Estimated rate per 100,000 population of unique patients receiving ivermectin dispensed from retail pharmacies by state and the District of Columbia — US, March 2019–March 2021. Monthly state-level estimates of outpatient retail prescription data are from the IQVIA Total Patient Tracker (TPT) database and the 2019 intercensal estimates are from the US Census Bureau. TPT collects data from a sample of approximately 48,900 US retail pharmacies, representing 92% of all retail prescription activity. TPT estimates numbers of unique patients receiving ivermectin prescriptions dispensed by the state where the dispensing retail pharmacy is located. The 10 states with the highest estimated rates of ivermectin dispensing from pharmacies located in their state in January 2021 are displayed individually: red line is Texas, orange line is Oklahoma, yellow line is Georgia, dark blue line is Alabama, light green line is Mississippi, purple line is Arkansas, brown line is Louisiana, pink line is Florida, dark green line is Tennessee, light blue line is Arizona; and all other states are combined in the gray line. Ivermectin dispensed by mail order and long-term care pharmacies, prescriptions by veterinarians, and non-oral formulations were not included.

DISCUSSION

Ivermectin dispensed from outpatient retail pharmacies increased substantially in the US during the COVID-19 pandemic. While initial increases largely involved increased dispensing rates in Texas and Florida, by January 2021, ivermectin dispensing rates had increased nationwide. These data are subject to at least three limitations. First, NPA and TPT do not include inpatient prescription data, and thus are not representative of all ivermectin dispensing. Second, without prescribing indication, it is unknown whether the increased ivermectin dispensed was used to treat non-COVID-19 conditions (i.e., parasitic infections). However, the increase in the number of outpatients who received ivermectin from retail pharmacies observed during the pandemic followed publication of the previously mentioned in vitro study1 and increases in COVID-19 cases in the US.5 Third, patients receiving ivermectin may not reside in the same state where the dispensing pharmacy is located.

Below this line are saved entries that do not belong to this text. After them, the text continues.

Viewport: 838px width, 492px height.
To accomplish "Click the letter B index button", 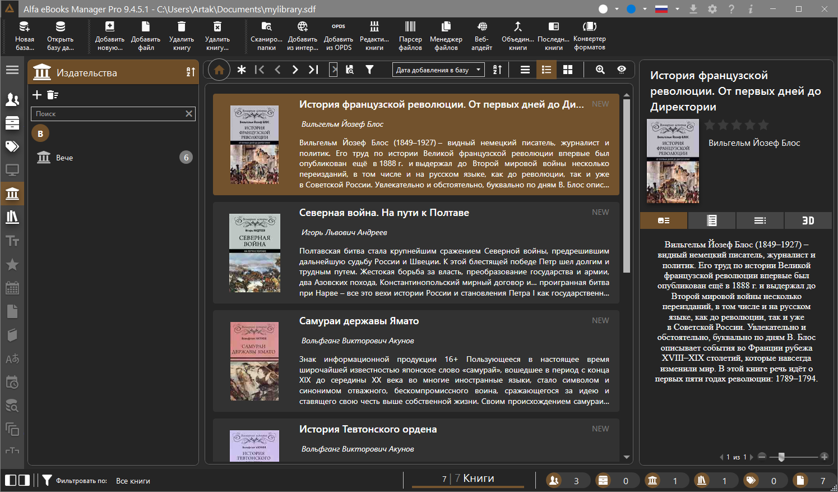I will click(40, 134).
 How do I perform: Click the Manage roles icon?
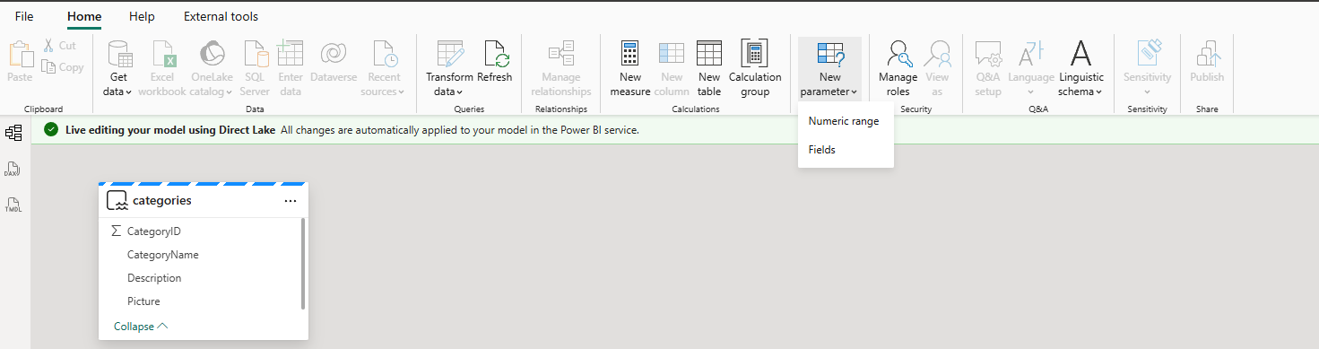[x=898, y=54]

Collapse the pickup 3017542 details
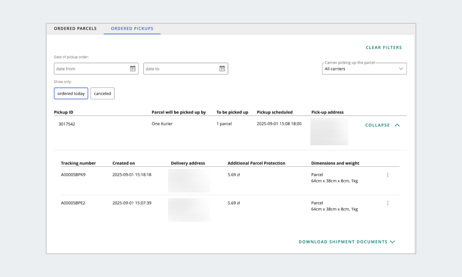tap(377, 125)
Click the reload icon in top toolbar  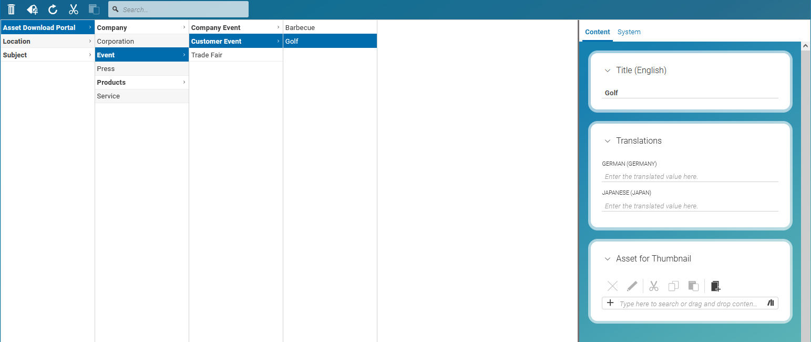coord(53,9)
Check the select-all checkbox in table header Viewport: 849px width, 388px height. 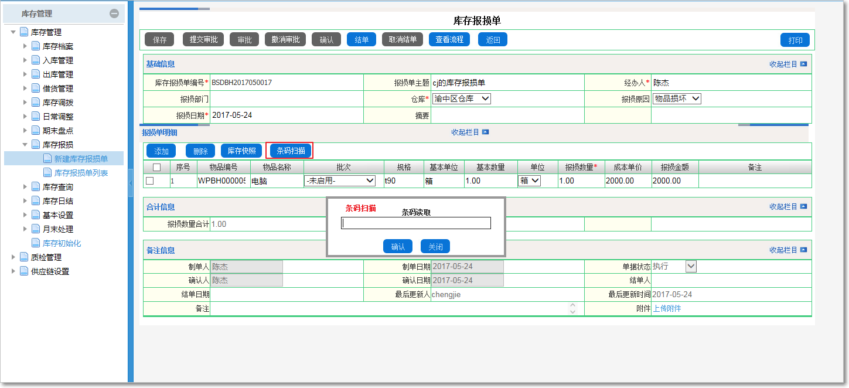point(156,168)
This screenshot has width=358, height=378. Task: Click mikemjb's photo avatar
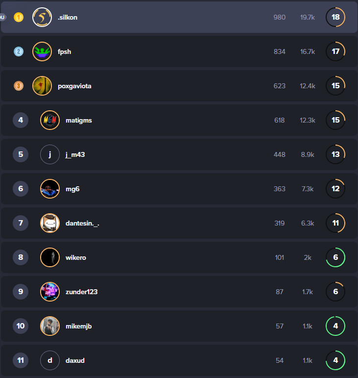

Clinicians should be aware that ivermectin is not currently authorized or approved by FDA for treatment of COVID-19, and FDA cautions against use for this purpose.6 Furthermore, the National Institutes of Health’s COVID-19 Treatment Guidelines Panel determined that there are currently insufficient data to recommend either for or against the use of ivermectin for treatment of COVID-19.2 As of May 2021, only investigational monoclonal antibody therapies are authorized by FDA for treatment of non-hospitalized high-risk persons with mild-to-moderate COVID-19. It is important for clinicians to consider SARS-CoV-2 infection prevention measures, vaccination, and authorized treatments before prescribing therapies that are not authorized or approved for the treatment or prevention of COVID-19.